** GIVEN INSTRUCTION **
Gather each line in the records below that contains the word "Open" and copy it in full.

** PROVIDED RECORDS **
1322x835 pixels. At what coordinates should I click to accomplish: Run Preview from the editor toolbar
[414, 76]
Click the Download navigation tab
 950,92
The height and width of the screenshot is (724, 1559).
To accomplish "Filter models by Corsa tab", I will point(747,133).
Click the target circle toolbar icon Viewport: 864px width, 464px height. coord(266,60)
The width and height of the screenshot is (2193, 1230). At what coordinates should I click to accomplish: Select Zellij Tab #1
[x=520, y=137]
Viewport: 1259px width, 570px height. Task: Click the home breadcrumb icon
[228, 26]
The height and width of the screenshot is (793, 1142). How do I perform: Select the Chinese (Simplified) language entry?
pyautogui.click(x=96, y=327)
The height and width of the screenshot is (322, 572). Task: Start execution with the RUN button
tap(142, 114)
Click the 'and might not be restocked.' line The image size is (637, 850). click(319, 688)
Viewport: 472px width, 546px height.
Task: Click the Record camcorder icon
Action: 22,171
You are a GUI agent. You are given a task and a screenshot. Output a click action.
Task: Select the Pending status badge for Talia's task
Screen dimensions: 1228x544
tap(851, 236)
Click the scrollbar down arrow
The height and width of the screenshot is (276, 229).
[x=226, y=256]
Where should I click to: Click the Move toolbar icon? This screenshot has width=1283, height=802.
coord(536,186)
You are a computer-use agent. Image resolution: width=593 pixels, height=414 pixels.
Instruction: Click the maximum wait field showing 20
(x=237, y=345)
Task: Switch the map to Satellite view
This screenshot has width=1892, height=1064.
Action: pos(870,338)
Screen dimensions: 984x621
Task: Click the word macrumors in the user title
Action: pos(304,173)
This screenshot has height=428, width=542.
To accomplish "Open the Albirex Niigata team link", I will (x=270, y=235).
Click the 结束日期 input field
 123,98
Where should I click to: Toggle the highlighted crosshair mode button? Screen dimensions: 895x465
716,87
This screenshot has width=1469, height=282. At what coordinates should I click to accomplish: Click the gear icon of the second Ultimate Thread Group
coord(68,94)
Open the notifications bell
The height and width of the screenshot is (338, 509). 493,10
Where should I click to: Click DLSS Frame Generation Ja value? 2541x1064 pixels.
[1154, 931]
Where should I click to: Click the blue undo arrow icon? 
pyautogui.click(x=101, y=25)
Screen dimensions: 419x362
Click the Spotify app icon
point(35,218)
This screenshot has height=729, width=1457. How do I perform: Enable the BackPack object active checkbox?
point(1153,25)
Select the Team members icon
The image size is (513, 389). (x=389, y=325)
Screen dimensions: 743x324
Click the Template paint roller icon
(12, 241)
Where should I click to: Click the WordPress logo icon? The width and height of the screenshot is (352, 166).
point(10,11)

** SOLUTION TO THIS PROBLEM **
To accomplish "Open the Albirex Niigata team link", I will (x=270, y=235).
Open the notifications bell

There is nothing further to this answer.